Barack Obama is an exception to this pattern. When people are asked what comes to mind when they think of Obama, a lack of history predominates; words like “inexperienced,” “young,” and “new” are frequently mentioned. Others cite qualities like “charismatic” and “smart” to describe Obama.
Aside from general mentions of Clinton’s role as first lady, several people describe her as “smart” and “strong.” Others say they disliked (or liked) Clinton, while some also call her “experienced.”
Edwards’s image appears to be less clear at this early stage. Many respondents say simply that nothing comes to mind when asked about the former North Carolina senator. Other frequently used descriptions include “lawyer” and “vice president.”
Giuliani is closely associated with the city that he used to serve as mayor — more people mentioned “New York” to describe Giuliani than any other words. Related to his role in leading New York City after the Sept. 11 attacks, many people also mentioned “9/11,” “leader,” and “job” to describe him.
For many people, impressions of McCain are defined by his Vietnam service. Respondents used the words “war,” “veteran,” and “hero” to describe the Arizona Republican. A number also called McCain “experienced” and “old.”
As is the case with Edwards, impressions of Mitt Romney are fairly thin. Many said “nothing” came to mind or offered no response. The most frequently mentioned words include “conservative,” “Massachusetts,” and “governor.”
With the personal images of the candidates still emerging, so are the ways these personal qualities and attributes are playing with the public. An analysis of the survey results finds several patterns are apparent, but they are subject to change as more Americans focus on the campaign and the candidates:
- Gender is an important characteristic for some people in considering a vote for Hillary Clinton. Relatively few say gender would be an issue in their vote, but there is a strong correlation between views on this and opinions about the former first lady. Overall, a slight majority of men (51%) report there is at least some chance they will vote for Clinton while a somewhat larger majority of women (61%) say this.
- As many people say they are more inclined to vote for a black candidate as say they are less likely to do so; in both cases, the numbers are small (7% more likely/4% less likely). But on balance, Obama’s race is a positive; he gets a disproportionate share of backing from the former group. The Illinois senator also gets strong backing from African Americans themselves. However, he trails Clinton slightly in this key Democratic constituency.

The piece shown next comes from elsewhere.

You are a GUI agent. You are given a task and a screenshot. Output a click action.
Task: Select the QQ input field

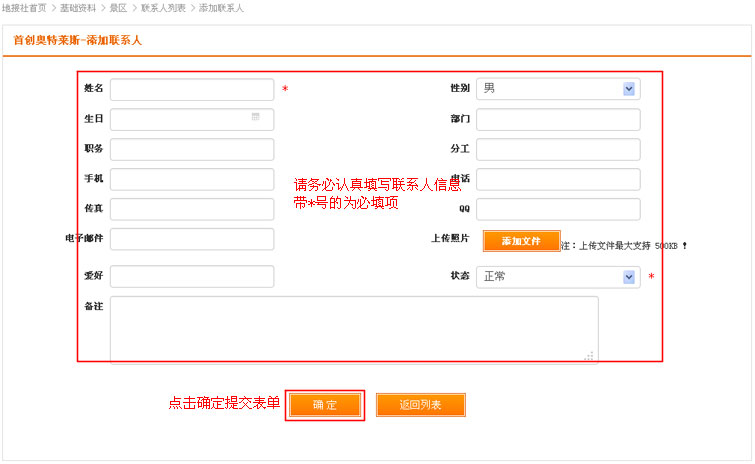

- Many voters say they are reluctant to vote for a Mormon for president, and people of this point of view are less inclined to vote for Mitt Romney. However, Romney has greater appeal among those who say they would be more likely to vote for a Christian than those for whom this does not matter.
- Military experience is one of the traits that is most attractive to people when considering a president. However, 48% say they would be less likely to support a candidate in their 70s. At this point, those who prize military experience are giving stronger support to John McCain, but those who object to older candidates are not substantially more reluctant to back him.
- Similarly, while Americans are disinclined to vote for candidates who have had extramarital affairs, this attitude is not linked to an inclination to vote against Rudy Giuliani, who was accused of having an affair by his former wife. But the poll suggests that the former New York mayor’s support for gay rights does have the potential to hurt him among some Republicans: Those who say they would be less inclined to vote for a homosexual candidate are more likely to say there is no chance they will vote for Giuliani when compared with those for whom a candidate’s sexual orientation does not matter.